INFORMAZIONI GENERALI
  • Titolo:
    La solitudine dei numeri primi
  • Formato:
    film
  • Genere:
    drammatico
  • Distribuzione italiana:
    edito
  • Reperibilità:
    Facile
  • Anno:
    2010
  • Nazionalità:
    Italia
  • durata
    1'58''
  • Regista:
    Saverio Costanzo
  • Attori:
    Alba Rohrwacher, Luca Marinelli, Isabella Rossellini
  • Sinossi:
    "La solitudine dei numeri primi" narra le vicende personali, dall'infanzia fino all'età adulta, di due ragazzi della borghesia torinese. Alice e Mattia hanno avuto un'infanzia non facile, condizionata da due brutti incidenti che li hanno segnati nella loro crescita, sia fisica che mentale. Si incontrano a scuola da adolescenti, fanno amicizia, si sostengono a vicenda e coltivano un silente amore reciproco fatto di assenze e incomunicabilità.
VIDEO
RACCONTO DELL' AUTISMO
  • La tematica dell'autismo è:
    non esplicitata
  • Temi:
    amori e affetti, famiglie e istituzioni, fratelli e sorelle, rapporti con gli altri, relazioni famigliari, scuola, storie di formazione, violenze e soprusi
  • Tipo di autismo trattato:
    autismo lieve
  • Personaggi:
    Mattia (Luca Marinelli, alla sua prima prova d'attore in un lungometraggio) è uno dei due protagonisti della storia, non è esplicitamente autistico, ma ha alcuni tratti vicini allo spettro autistico di livello 1, con bisogno di supporto lieve.

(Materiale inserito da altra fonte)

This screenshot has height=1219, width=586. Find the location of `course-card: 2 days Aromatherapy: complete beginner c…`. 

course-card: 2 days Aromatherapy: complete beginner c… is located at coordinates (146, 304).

Infatti sia nel romanzo che nel film si notano una spiccata intelligenza matematica (APC= alto potenziale cognitivo, che a volte è associato a quella che viene chiamata Sindrome di Asperger), difficoltà nelle interazioni sociali, mutismo selettivo, comprensione letterale e autolesionismo. Inoltre sua sorella gemella Michela descritta semplicemente con un ritardo mentale e non verbale, potrebbe rientrare nello spettro autistico di livello 3, ossia con grande bisogno di supporto. Da bambino vediamo Mattia nella figura del sibling (termine preso in prestito dall'inglese che nella nostra lingua indica il fratello/sorella di una persona con disabilità) dove è sempre monitorato dall'algida madre Adele (Isabella Rossellini) nel fare del suo meglio per proteggerla ed assisterla. Questa grande responsabilità e l'incomprensione/derisione da parte dei compagni di scuola porta Mattia a vergognarsi della piccola Michela, fino a volerla nascondere per poter vivere un po' di quella spensieratezza infantile che non conosce ma rivede negli altri bambini. Dopo averla abbandonata su una panchina in un parco, poco prima di una festa di compleanno a cui sono stati invitati malvolentieri entrambi, si perderanno le sue tracce per sempre. Da qui la storia personale di Mattia sarà segnata dalla perdita della sorella, di cui si sentirà responsabile per tutta la vita.
CONCLUSIONI
  • Giudizio generale:
    "La solitudine dei numeri primi" è ripreso dall'omonimo romanzo del 2008 di Paolo Giordano, che insieme al regista ne cura anche la sceneggiatura. Saverio Costanzo alla sua terza prova come regista si assume il non facile compito di rileggere un best seller, destrutturandone la linearità. Infatti molti amanti del libro potranno trovare la trasposizione in pellicola un po' riduttiva e con alcune scelte narrative discutibili, soprattutto nella fase adulta dei personaggi; tuttavia Costanzo riesce a raccontare con potenza descrittiva la solitudine di due anime affini che si rincorrono negli anni, senza trovarsi mai davvero. Attraverso una serie di flashback e flashforward vediamo un montaggio serrato tra il passato e il presente dei protagonisti, dove quello che accomuna le loro vicende personali è il dolore della perdita e il senso d'inadeguatezza. Memorabile la colonna sonora curata da Mike Patton, con un brano iniziale dei Goblin "Magic Thriller" a preannunciare il dramma, che descrive in modo ineccepibile quanto è grande l'orrore della sofferenza che attraversa i corpi e le anime di Alice e Mattia. Visione consigliata a tutti.